Without its wall, Berlin remains an architectural free-for-all
Plans to erect a giant staircase to straddle the remains of the Berlin Wall have long been shelved but the city is still an architectural work in progress, 20 years after the hated barrier fell. When the wall was finally pulled down, city planners,...
Plans to erect a giant staircase to straddle the remains of the Berlin Wall have long been shelved but the city is still an architectural work in progress, 20 years after the hated barrier fell.
When the wall was finally pulled down, city planners, suddenly presented with acres of prime building land in the heart of a top European capital, were rubbing their hands with glee.
Planners thought "the building boom would soon put Berlin back on a par with Paris and London" as it was during the glory years of the 1920s, said local architect Christoph Wessling.
And the no-man's-land where the wall once stood became a playground for designers of all stripes, who set to work with enthusiasm.

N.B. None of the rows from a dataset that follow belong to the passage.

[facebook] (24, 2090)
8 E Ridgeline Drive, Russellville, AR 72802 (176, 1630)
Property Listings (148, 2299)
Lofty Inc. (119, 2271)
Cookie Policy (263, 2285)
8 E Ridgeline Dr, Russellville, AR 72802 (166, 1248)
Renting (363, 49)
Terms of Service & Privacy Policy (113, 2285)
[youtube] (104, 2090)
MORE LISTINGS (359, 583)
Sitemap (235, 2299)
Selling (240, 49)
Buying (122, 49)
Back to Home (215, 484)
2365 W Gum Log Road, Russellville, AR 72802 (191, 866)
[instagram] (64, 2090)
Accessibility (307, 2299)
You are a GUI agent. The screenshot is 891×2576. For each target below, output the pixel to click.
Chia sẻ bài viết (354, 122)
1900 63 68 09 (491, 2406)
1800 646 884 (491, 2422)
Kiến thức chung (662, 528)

Potsdamer Platz, for example, which at the start of the 20th century was said to be the busiest thoroughfare in the world and the site of the first traffic light, was a vacant lot overrun by wild grass and rabbits.

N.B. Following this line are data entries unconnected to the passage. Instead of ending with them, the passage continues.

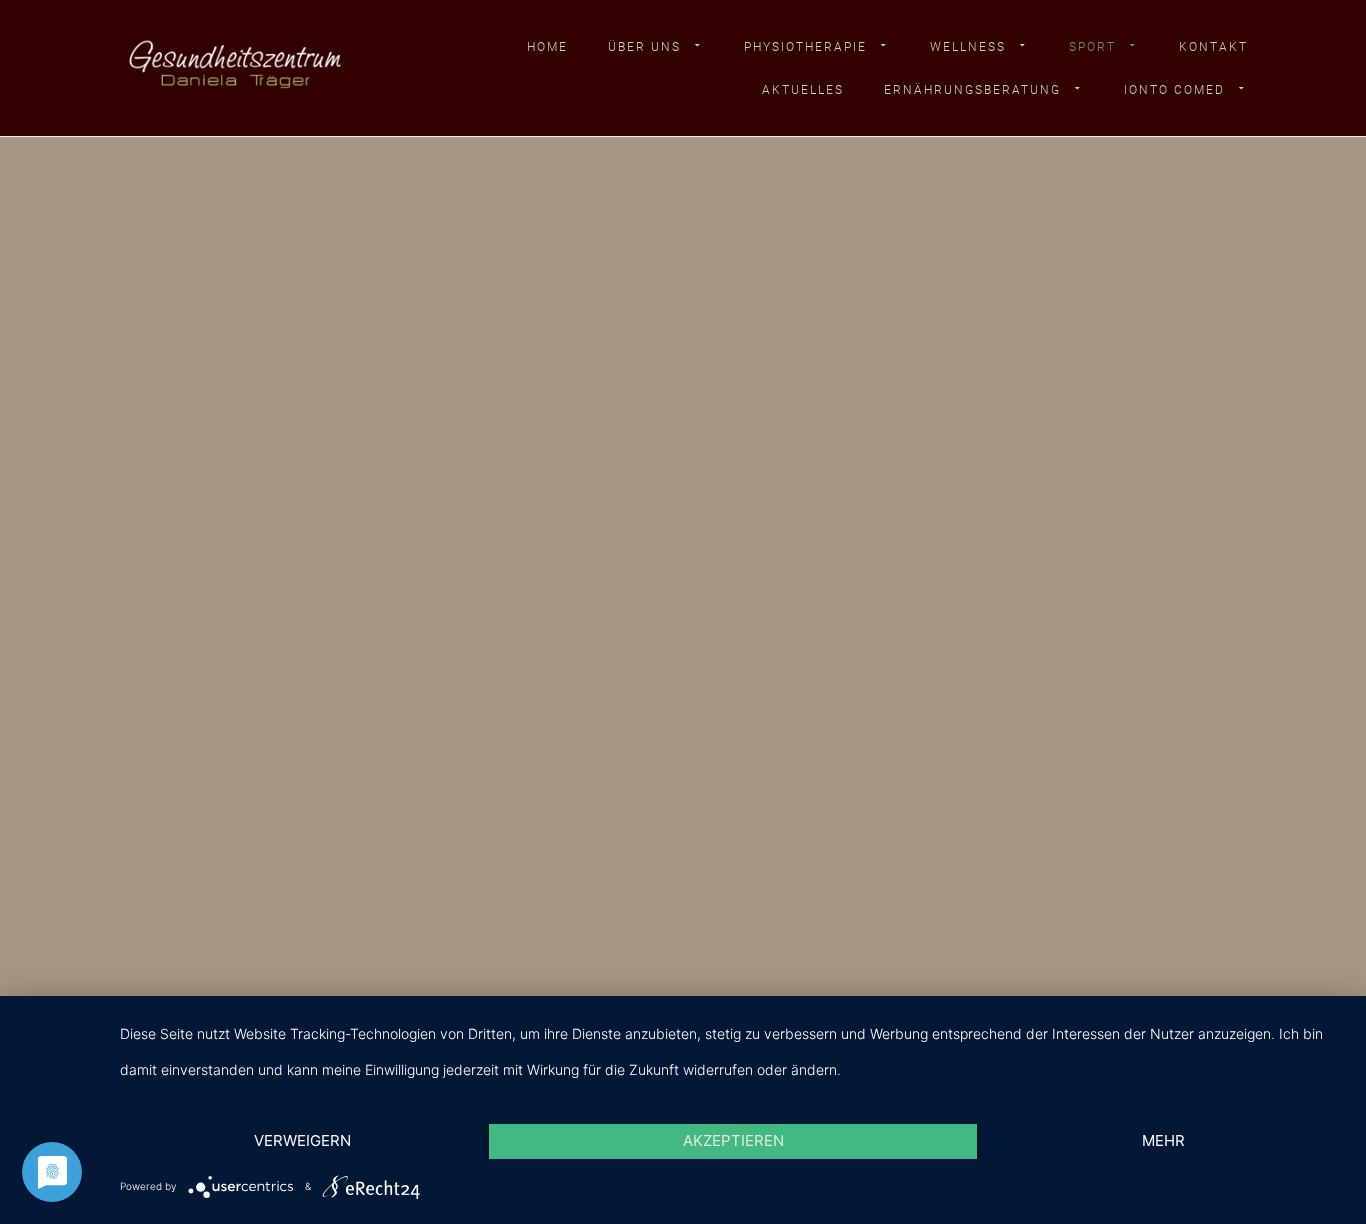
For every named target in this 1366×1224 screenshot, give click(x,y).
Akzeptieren (733, 1140)
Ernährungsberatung (972, 90)
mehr (1163, 1140)
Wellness (968, 47)
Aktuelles (803, 90)
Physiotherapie (805, 47)
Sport (1092, 47)
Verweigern (302, 1140)
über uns (644, 47)
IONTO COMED (1174, 90)
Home (547, 47)
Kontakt (1213, 47)
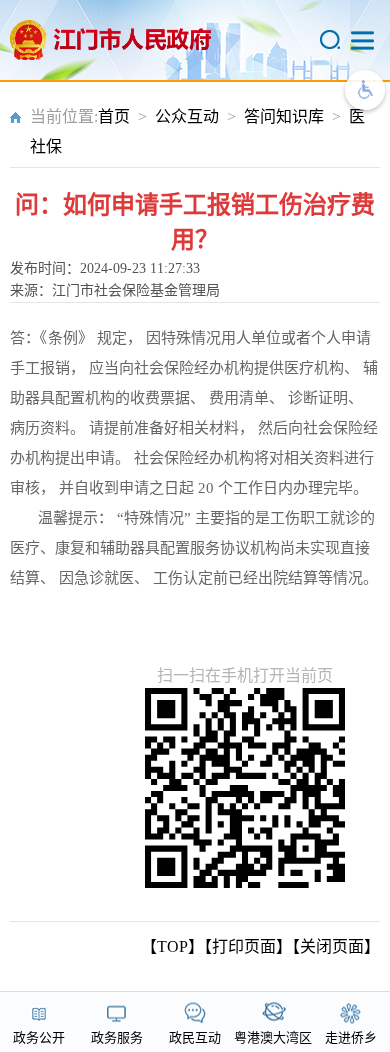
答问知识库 (284, 116)
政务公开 (39, 1037)
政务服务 (117, 1037)
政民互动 (195, 1037)
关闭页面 (332, 946)
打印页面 (244, 946)
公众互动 (187, 116)
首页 (114, 116)
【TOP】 (172, 946)
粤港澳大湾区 (273, 1037)
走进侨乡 (351, 1037)
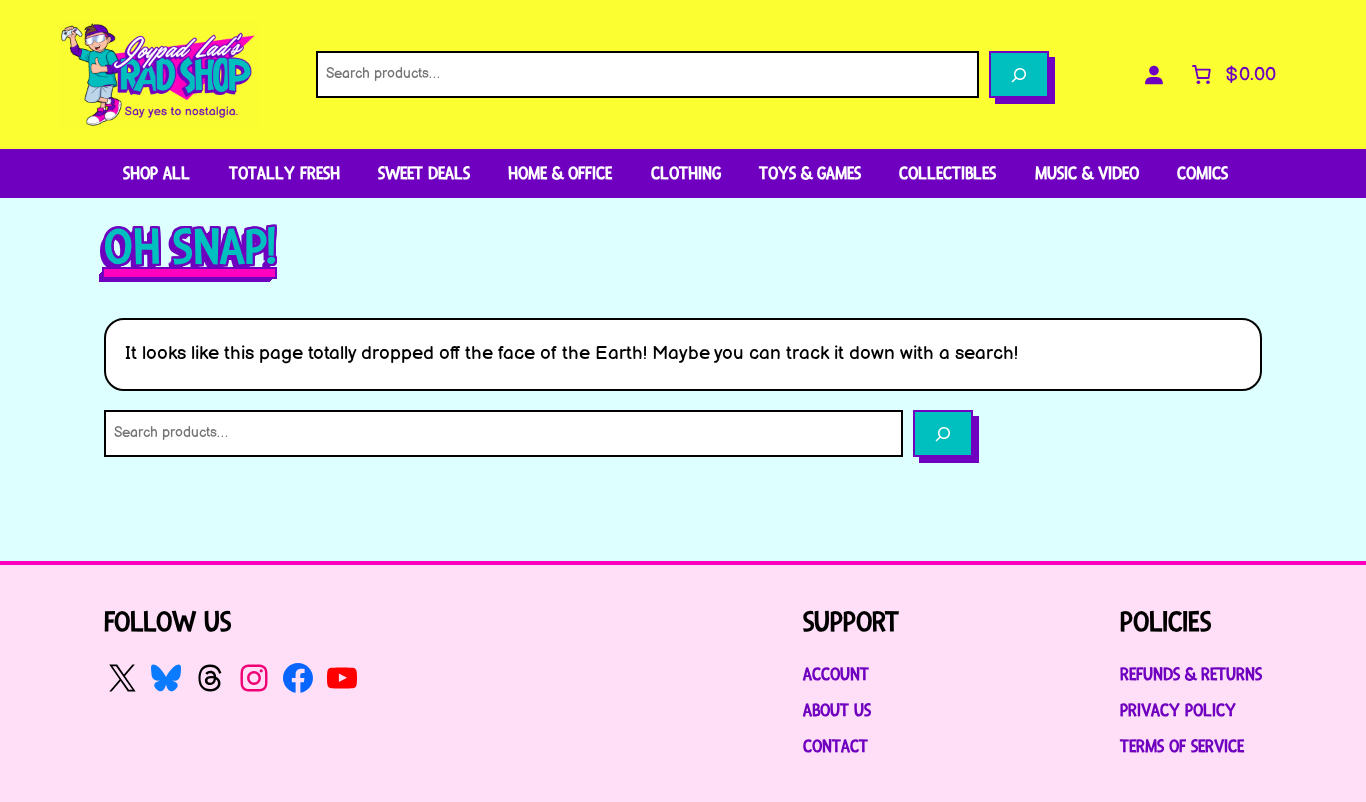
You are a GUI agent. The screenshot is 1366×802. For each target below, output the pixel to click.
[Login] (1154, 75)
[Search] (1019, 74)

Under the direction of star architects including Italy's Renzo Piano, it transformed into a mini-Manhattan of imaginatively shaped glass skyscrapers overlooking the nearby Tiergarten park. As for the rabbits, they have scampered into the gardens of the "embassies" set up by Germany's regional governments near the site where Adolf Hitler's wartime bunker once stood.
Unique among major cities, Berlin had to cope both with its wartime devastation and then the huge scar of the wall carved through its heart.
To bring Berlin back together after it regained its status as German capital, city planners had to rebuild bridges, underground stations, roads - in short, nearly half the infrastructure of the city of 3.4 million people.
Some of the wackier plans, like US architect Robert Venturi's bid to build a huge staircase over the Brandenburg Gate, never saw the light of day as Berliners were desperate for a return to workaday city life.
"After the war and the Wall, Berliners were keen to return to normality," said Mr Wessling.
The problem for the 7.5 million tourists who visit Berlin each year is not difficulty circumventing the wall but finding where the barrier once stood.
"In some places, even Berliners no longer remember where it used to run," Mr Wessling noted.